START Material for this exercise

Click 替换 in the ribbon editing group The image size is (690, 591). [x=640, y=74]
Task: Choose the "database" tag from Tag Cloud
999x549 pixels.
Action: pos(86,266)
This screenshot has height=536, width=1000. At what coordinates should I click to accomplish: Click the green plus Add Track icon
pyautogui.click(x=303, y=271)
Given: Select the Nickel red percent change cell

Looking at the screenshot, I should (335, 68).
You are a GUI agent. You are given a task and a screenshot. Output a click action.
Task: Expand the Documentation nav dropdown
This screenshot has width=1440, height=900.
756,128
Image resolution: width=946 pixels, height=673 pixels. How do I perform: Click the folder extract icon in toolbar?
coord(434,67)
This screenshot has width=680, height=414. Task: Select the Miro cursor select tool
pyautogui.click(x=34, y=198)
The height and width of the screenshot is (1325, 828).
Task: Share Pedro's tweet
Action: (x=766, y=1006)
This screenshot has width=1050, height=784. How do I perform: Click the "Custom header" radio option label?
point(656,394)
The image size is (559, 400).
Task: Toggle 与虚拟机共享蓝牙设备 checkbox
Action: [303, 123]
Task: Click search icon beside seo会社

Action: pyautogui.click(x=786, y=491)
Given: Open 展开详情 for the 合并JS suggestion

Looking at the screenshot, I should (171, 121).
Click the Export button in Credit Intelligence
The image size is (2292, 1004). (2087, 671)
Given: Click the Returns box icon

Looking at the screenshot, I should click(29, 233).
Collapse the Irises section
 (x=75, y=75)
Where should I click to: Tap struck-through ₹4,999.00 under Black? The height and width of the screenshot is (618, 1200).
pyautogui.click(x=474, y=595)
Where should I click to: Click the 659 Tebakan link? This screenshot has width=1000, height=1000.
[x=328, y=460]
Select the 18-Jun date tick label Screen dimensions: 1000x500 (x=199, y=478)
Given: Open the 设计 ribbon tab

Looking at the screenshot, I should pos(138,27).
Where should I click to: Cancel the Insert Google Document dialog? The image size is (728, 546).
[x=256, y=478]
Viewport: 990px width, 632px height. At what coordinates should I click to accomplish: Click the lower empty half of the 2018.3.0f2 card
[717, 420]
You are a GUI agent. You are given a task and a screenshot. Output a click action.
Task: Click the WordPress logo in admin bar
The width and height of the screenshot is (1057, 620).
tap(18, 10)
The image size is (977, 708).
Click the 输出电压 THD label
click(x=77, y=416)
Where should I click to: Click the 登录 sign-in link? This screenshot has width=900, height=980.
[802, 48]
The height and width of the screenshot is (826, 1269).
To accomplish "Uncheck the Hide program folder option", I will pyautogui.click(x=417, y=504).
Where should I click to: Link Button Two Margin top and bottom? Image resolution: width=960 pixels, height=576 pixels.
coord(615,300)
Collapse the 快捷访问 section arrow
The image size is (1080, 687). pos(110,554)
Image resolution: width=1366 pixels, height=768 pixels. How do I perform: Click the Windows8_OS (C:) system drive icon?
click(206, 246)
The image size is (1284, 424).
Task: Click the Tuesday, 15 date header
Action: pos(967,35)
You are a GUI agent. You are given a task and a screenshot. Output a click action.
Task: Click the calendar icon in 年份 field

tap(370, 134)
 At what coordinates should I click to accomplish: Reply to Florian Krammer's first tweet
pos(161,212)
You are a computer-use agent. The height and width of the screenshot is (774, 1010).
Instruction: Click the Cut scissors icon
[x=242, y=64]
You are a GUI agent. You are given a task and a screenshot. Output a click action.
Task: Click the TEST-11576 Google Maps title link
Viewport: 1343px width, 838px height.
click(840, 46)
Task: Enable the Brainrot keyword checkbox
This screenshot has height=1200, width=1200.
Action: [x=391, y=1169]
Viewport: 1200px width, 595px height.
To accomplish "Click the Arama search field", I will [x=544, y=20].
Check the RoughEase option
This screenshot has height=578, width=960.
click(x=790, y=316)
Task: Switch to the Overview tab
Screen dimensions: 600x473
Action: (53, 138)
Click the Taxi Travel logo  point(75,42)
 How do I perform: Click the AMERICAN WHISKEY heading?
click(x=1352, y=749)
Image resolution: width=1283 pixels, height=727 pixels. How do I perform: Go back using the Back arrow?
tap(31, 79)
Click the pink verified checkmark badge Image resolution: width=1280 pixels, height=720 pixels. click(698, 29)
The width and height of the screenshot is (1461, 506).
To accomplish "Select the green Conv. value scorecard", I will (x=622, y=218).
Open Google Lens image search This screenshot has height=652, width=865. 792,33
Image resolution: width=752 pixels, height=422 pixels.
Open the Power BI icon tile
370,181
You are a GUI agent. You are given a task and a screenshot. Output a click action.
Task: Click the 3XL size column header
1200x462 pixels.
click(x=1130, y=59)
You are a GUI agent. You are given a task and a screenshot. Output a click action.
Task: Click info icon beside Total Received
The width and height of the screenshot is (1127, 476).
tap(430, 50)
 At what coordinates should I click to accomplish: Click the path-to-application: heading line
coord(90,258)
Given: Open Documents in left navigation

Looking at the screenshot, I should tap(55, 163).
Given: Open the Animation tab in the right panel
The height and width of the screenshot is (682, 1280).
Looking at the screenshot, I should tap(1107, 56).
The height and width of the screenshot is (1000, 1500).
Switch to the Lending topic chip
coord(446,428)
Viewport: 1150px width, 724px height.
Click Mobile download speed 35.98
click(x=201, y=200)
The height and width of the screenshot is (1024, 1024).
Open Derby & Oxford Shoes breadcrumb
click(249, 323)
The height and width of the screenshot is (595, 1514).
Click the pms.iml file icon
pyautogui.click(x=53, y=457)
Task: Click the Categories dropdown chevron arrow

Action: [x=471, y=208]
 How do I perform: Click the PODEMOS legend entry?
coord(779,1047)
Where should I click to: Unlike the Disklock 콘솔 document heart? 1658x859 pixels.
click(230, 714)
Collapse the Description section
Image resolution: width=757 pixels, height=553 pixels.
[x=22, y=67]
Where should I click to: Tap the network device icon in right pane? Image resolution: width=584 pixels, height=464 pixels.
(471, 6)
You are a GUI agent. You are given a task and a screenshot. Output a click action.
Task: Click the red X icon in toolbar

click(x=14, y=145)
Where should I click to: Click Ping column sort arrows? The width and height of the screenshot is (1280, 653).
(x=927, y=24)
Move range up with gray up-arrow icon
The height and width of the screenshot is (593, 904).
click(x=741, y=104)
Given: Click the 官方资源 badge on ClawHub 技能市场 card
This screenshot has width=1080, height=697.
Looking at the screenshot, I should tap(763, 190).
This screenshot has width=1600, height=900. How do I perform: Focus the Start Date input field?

END Material for this exercise

Your assignment:
The response should be an exact copy of every line above.

Response to the task:
Click 替换 in the ribbon editing group The image size is (690, 591). [x=640, y=74]
Task: Choose the "database" tag from Tag Cloud
999x549 pixels.
Action: pos(86,266)
This screenshot has height=536, width=1000. At what coordinates should I click to accomplish: Click the green plus Add Track icon
pyautogui.click(x=303, y=271)
Given: Select the Nickel red percent change cell

Looking at the screenshot, I should (335, 68).
You are a GUI agent. You are given a task and a screenshot. Output a click action.
Task: Expand the Documentation nav dropdown
This screenshot has width=1440, height=900.
756,128
Image resolution: width=946 pixels, height=673 pixels. How do I perform: Click the folder extract icon in toolbar?
coord(434,67)
This screenshot has width=680, height=414. Task: Select the Miro cursor select tool
pyautogui.click(x=34, y=198)
The height and width of the screenshot is (1325, 828).
Task: Share Pedro's tweet
Action: (x=766, y=1006)
This screenshot has width=1050, height=784. How do I perform: Click the "Custom header" radio option label?
point(656,394)
The image size is (559, 400).
Task: Toggle 与虚拟机共享蓝牙设备 checkbox
Action: [303, 123]
Task: Click search icon beside seo会社

Action: pyautogui.click(x=786, y=491)
Given: Open 展开详情 for the 合并JS suggestion

Looking at the screenshot, I should (171, 121).
Click the Export button in Credit Intelligence
The image size is (2292, 1004). (2087, 671)
Given: Click the Returns box icon

Looking at the screenshot, I should click(29, 233).
Collapse the Irises section
 (x=75, y=75)
Where should I click to: Tap struck-through ₹4,999.00 under Black? The height and width of the screenshot is (618, 1200).
pyautogui.click(x=474, y=595)
Where should I click to: Click the 659 Tebakan link? This screenshot has width=1000, height=1000.
[x=328, y=460]
Select the 18-Jun date tick label Screen dimensions: 1000x500 (x=199, y=478)
Given: Open the 设计 ribbon tab

Looking at the screenshot, I should pos(138,27).
Where should I click to: Cancel the Insert Google Document dialog? The image size is (728, 546).
[x=256, y=478]
Viewport: 990px width, 632px height. At what coordinates should I click to accomplish: Click the lower empty half of the 2018.3.0f2 card
[717, 420]
You are a GUI agent. You are given a task and a screenshot. Output a click action.
Task: Click the WordPress logo in admin bar
The width and height of the screenshot is (1057, 620).
tap(18, 10)
The image size is (977, 708).
Click the 输出电压 THD label
click(x=77, y=416)
Where should I click to: Click the 登录 sign-in link? This screenshot has width=900, height=980.
[802, 48]
The height and width of the screenshot is (826, 1269).
To accomplish "Uncheck the Hide program folder option", I will pyautogui.click(x=417, y=504).
Where should I click to: Link Button Two Margin top and bottom? Image resolution: width=960 pixels, height=576 pixels.
coord(615,300)
Collapse the 快捷访问 section arrow
The image size is (1080, 687). pos(110,554)
Image resolution: width=1366 pixels, height=768 pixels. How do I perform: Click the Windows8_OS (C:) system drive icon?
click(206, 246)
The image size is (1284, 424).
Task: Click the Tuesday, 15 date header
Action: pos(967,35)
You are a GUI agent. You are given a task and a screenshot. Output a click action.
Task: Click the calendar icon in 年份 field

tap(370, 134)
 At what coordinates should I click to accomplish: Reply to Florian Krammer's first tweet
pos(161,212)
You are a computer-use agent. The height and width of the screenshot is (774, 1010).
Instruction: Click the Cut scissors icon
[x=242, y=64]
You are a GUI agent. You are given a task and a screenshot. Output a click action.
Task: Click the TEST-11576 Google Maps title link
Viewport: 1343px width, 838px height.
click(840, 46)
Task: Enable the Brainrot keyword checkbox
This screenshot has height=1200, width=1200.
Action: [x=391, y=1169]
Viewport: 1200px width, 595px height.
To accomplish "Click the Arama search field", I will [x=544, y=20].
Check the RoughEase option
This screenshot has height=578, width=960.
click(x=790, y=316)
Task: Switch to the Overview tab
Screen dimensions: 600x473
Action: (53, 138)
Click the Taxi Travel logo  point(75,42)
 How do I perform: Click the AMERICAN WHISKEY heading?
click(x=1352, y=749)
Image resolution: width=1283 pixels, height=727 pixels. How do I perform: Go back using the Back arrow?
tap(31, 79)
Click the pink verified checkmark badge Image resolution: width=1280 pixels, height=720 pixels. click(698, 29)
The width and height of the screenshot is (1461, 506).
To accomplish "Select the green Conv. value scorecard", I will (x=622, y=218).
Open Google Lens image search This screenshot has height=652, width=865. 792,33
Image resolution: width=752 pixels, height=422 pixels.
Open the Power BI icon tile
370,181
You are a GUI agent. You are given a task and a screenshot. Output a click action.
Task: Click the 3XL size column header
1200x462 pixels.
click(x=1130, y=59)
You are a GUI agent. You are given a task and a screenshot. Output a click action.
Task: Click info icon beside Total Received
The width and height of the screenshot is (1127, 476).
tap(430, 50)
 At what coordinates should I click to accomplish: Click the path-to-application: heading line
coord(90,258)
Given: Open Documents in left navigation

Looking at the screenshot, I should tap(55, 163).
Given: Open the Animation tab in the right panel
The height and width of the screenshot is (682, 1280).
Looking at the screenshot, I should tap(1107, 56).
The height and width of the screenshot is (1000, 1500).
Switch to the Lending topic chip
coord(446,428)
Viewport: 1150px width, 724px height.
Click Mobile download speed 35.98
click(x=201, y=200)
The height and width of the screenshot is (1024, 1024).
Open Derby & Oxford Shoes breadcrumb
click(249, 323)
The height and width of the screenshot is (595, 1514).
Click the pms.iml file icon
pyautogui.click(x=53, y=457)
Task: Click the Categories dropdown chevron arrow

Action: [x=471, y=208]
 How do I perform: Click the PODEMOS legend entry?
coord(779,1047)
Where should I click to: Unlike the Disklock 콘솔 document heart? 1658x859 pixels.
click(230, 714)
Collapse the Description section
Image resolution: width=757 pixels, height=553 pixels.
[x=22, y=67]
Where should I click to: Tap the network device icon in right pane? Image resolution: width=584 pixels, height=464 pixels.
(471, 6)
You are a GUI agent. You are given a task and a screenshot. Output a click action.
Task: Click the red X icon in toolbar

click(x=14, y=145)
Where should I click to: Click Ping column sort arrows? The width and height of the screenshot is (1280, 653).
(x=927, y=24)
Move range up with gray up-arrow icon
The height and width of the screenshot is (593, 904).
click(x=741, y=104)
Given: Click the 官方资源 badge on ClawHub 技能市场 card
This screenshot has width=1080, height=697.
Looking at the screenshot, I should tap(763, 190).
This screenshot has width=1600, height=900. How do I perform: Focus the Start Date input field?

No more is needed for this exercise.